The industry will focus its exports on varieties with better performance. To date, rains and other weather phenomena do not show significant negative effects on the sector. While it is still early to predict the potential impact of the El Niño phenomenon during the season.
The Chilean Blueberry Committee - Asoex, in collaboration with iQonsulting, has released the first estimate of Chilean fresh blueberry exports for the 2023-2024 season. The projection indicates a 6% decrease compared to the previous year, while highlighting an estimated 10% growth in frozen blueberry shipments.
These projections are based on a rapidly changing production base, with this year's planted hectares reaching 18,071, representing a 2% smaller area than in 2022. "This decrease is explained by older varieties with lower productivity and post-harvest life, of which 1,164 hectares have been uprooted, and the planting of 607 hectares of new varieties," noted Andrés Armstrong, executive director of the Blueberry Committee.
Furthermore, the professional added that "the hectares of new varieties currently exceed 20% of the planted area and should show more significant production increases in the following seasons."
On the other hand, Armstrong commented that regarding varieties with good productivity but weaker post-harvest performance, they are being directed in greater proportion towards the frozen market. "An alternative that, when managed for this purpose, is an attractive option for producers," he observed.
Strategy: New Varieties and More Efficient Management
The executive director of the Committee explained that the strategy adopted by the Blueberry Committee and its associated companies aims to renew varieties and create more efficient production methods and logistics services, allowing for consistent quality in the markets as well as competitive costs.
"We are not speculating about what may happen with the Peruvian supply in December and January. We have a unique opportunity to show our customers that we can be a necessary and reliable supplier, and our associated exporters are focusing on this goal.

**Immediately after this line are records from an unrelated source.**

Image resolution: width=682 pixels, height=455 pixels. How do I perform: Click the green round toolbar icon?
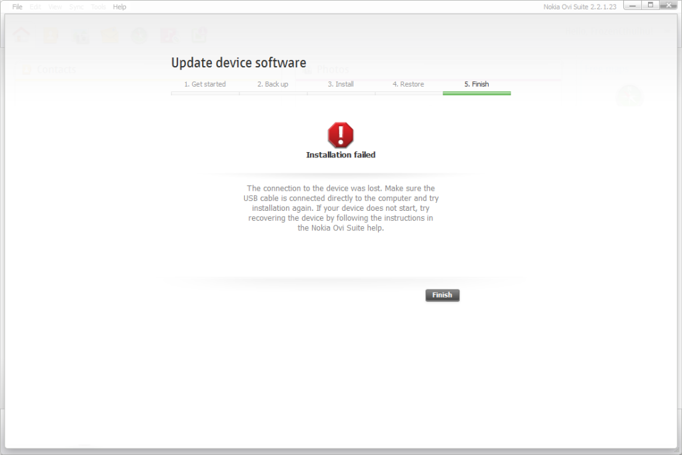[x=139, y=35]

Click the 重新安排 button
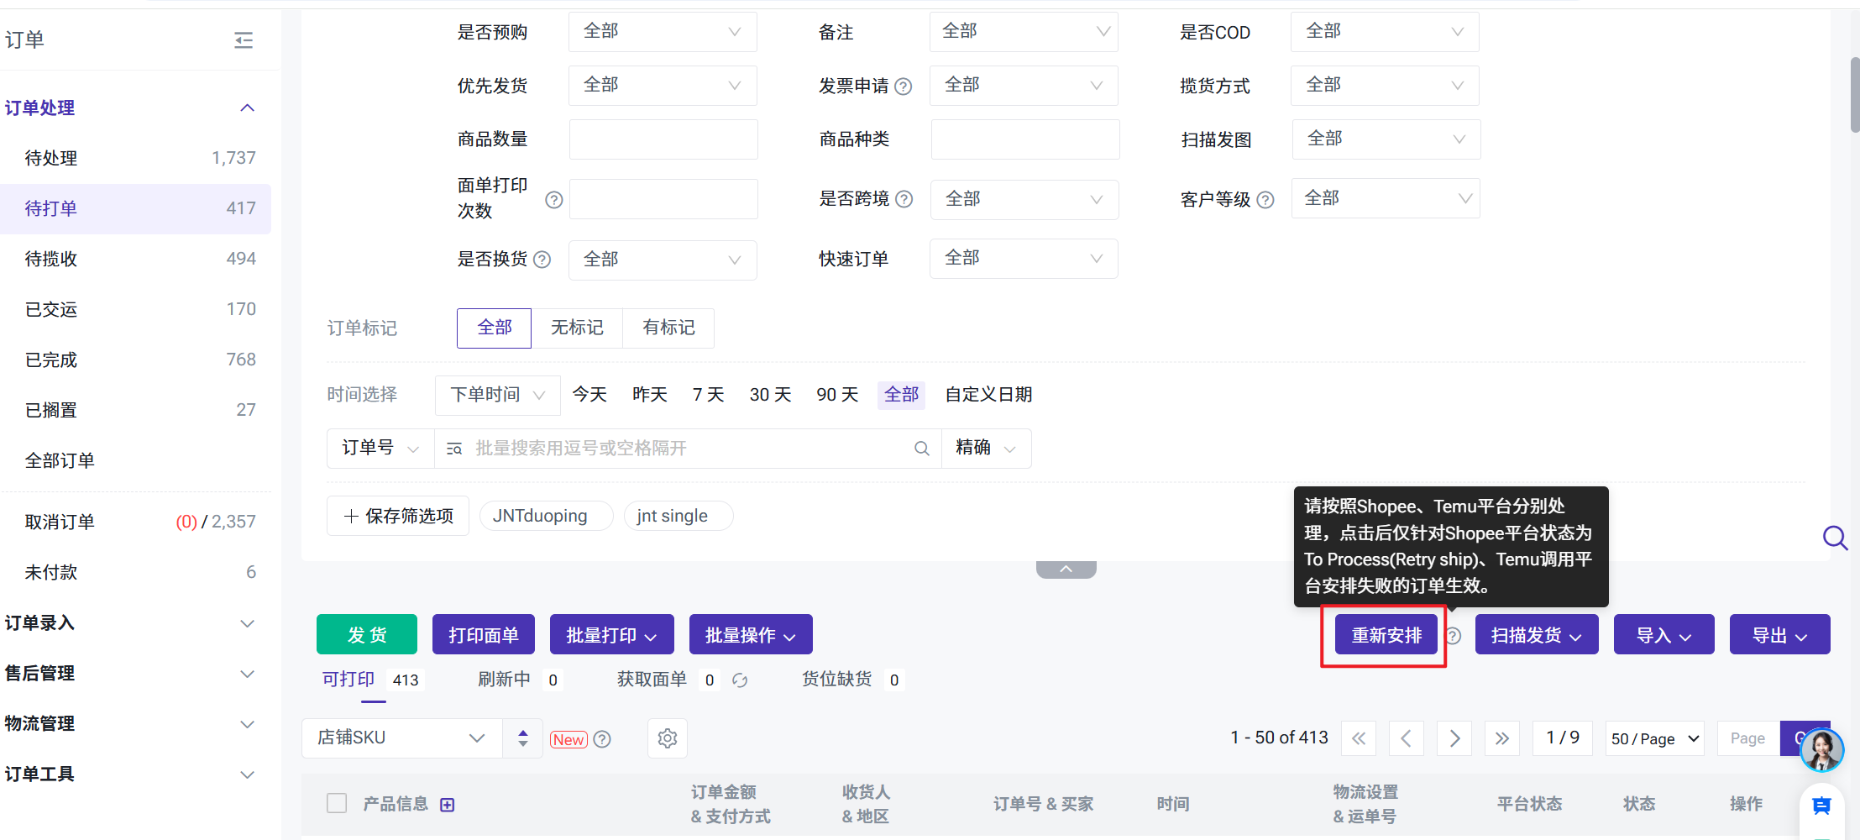[x=1386, y=635]
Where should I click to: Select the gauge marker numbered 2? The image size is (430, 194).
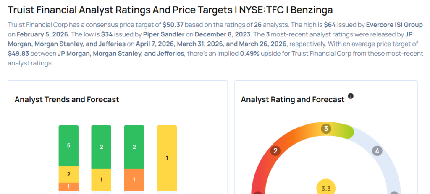pos(275,151)
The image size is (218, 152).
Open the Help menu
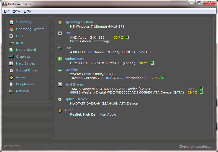coord(27,11)
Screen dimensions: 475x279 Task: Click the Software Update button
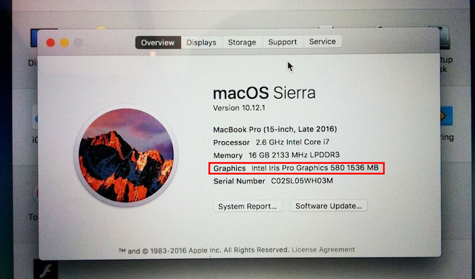[x=329, y=206]
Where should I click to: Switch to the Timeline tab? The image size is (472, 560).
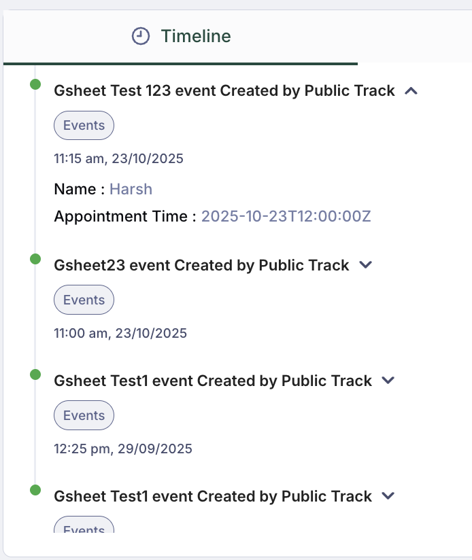pos(181,36)
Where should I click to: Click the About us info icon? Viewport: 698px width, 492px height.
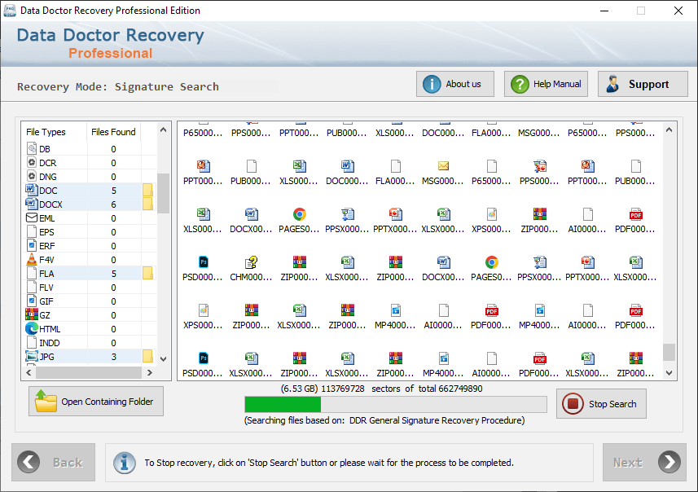tap(432, 84)
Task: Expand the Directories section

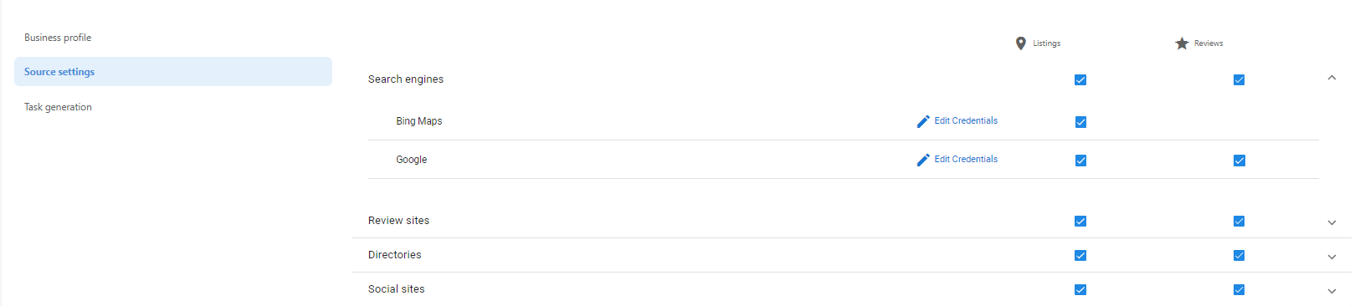Action: (x=1332, y=257)
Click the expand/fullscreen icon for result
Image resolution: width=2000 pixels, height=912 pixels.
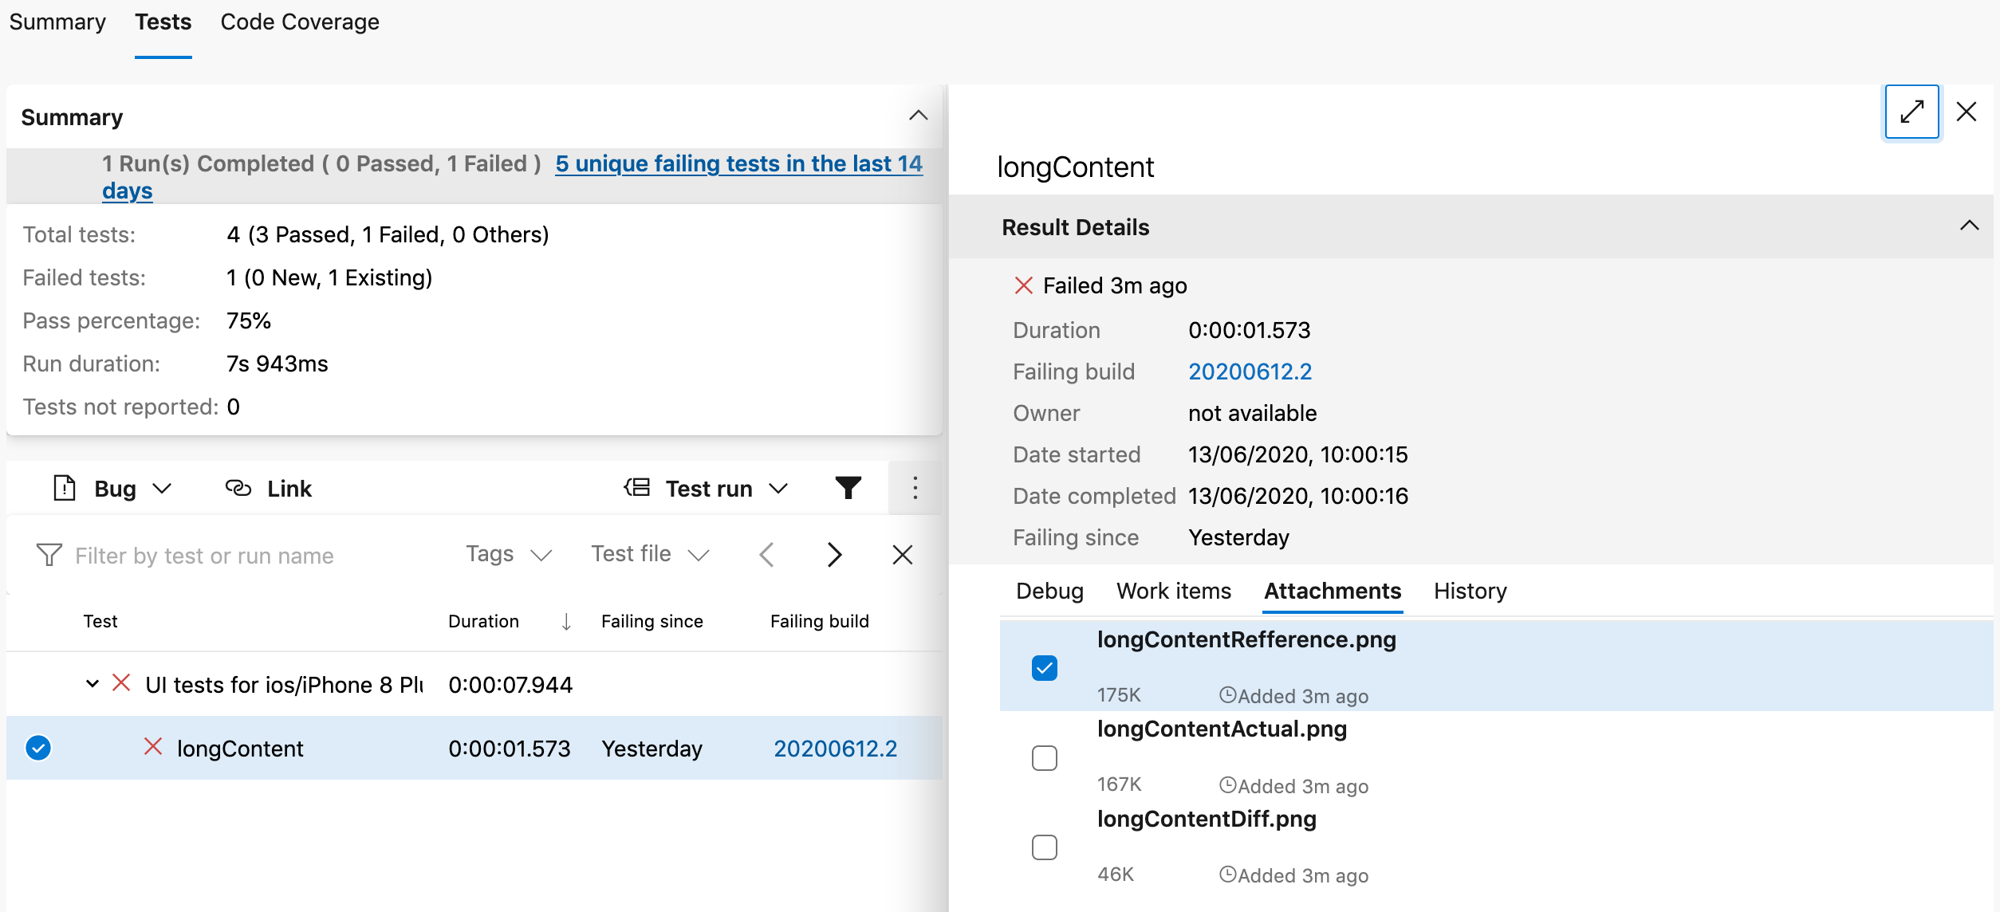(x=1912, y=110)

Thinking that there might be an opportunity to continue exporting fruit that does not meet the quality that the market requires and expects seems to us to be a way of endangering the future of our industry. The countries competing with Chile, not just Peru, will continue to increase production in the coming years. There is demand for this growth, but only for fruit that meets current market standards," emphasized the representative of Chilean blueberries.
Finally, regarding the anticipation of any impact from El Niño, Andrés Armstrong explained: "It is still too early to know what impact this weather phenomenon will have on our production and harvesting periods. To date, the heavy rains in regions with significant blueberry acreage have occurred before flowering and have not had a major impact on production.
On the other hand, the lower accumulation of chill hours, a phenomenon that has heavily affected blueberry production in Peru, will have a lesser impact in Chile since it occurred in regions where blueberry production is not significant in our country. We will be monitoring on a weekly basis the possible impact that probable rains, frosts, and temperature changes associated with El Niño may have on the volumes to be exported from Chile," he concluded.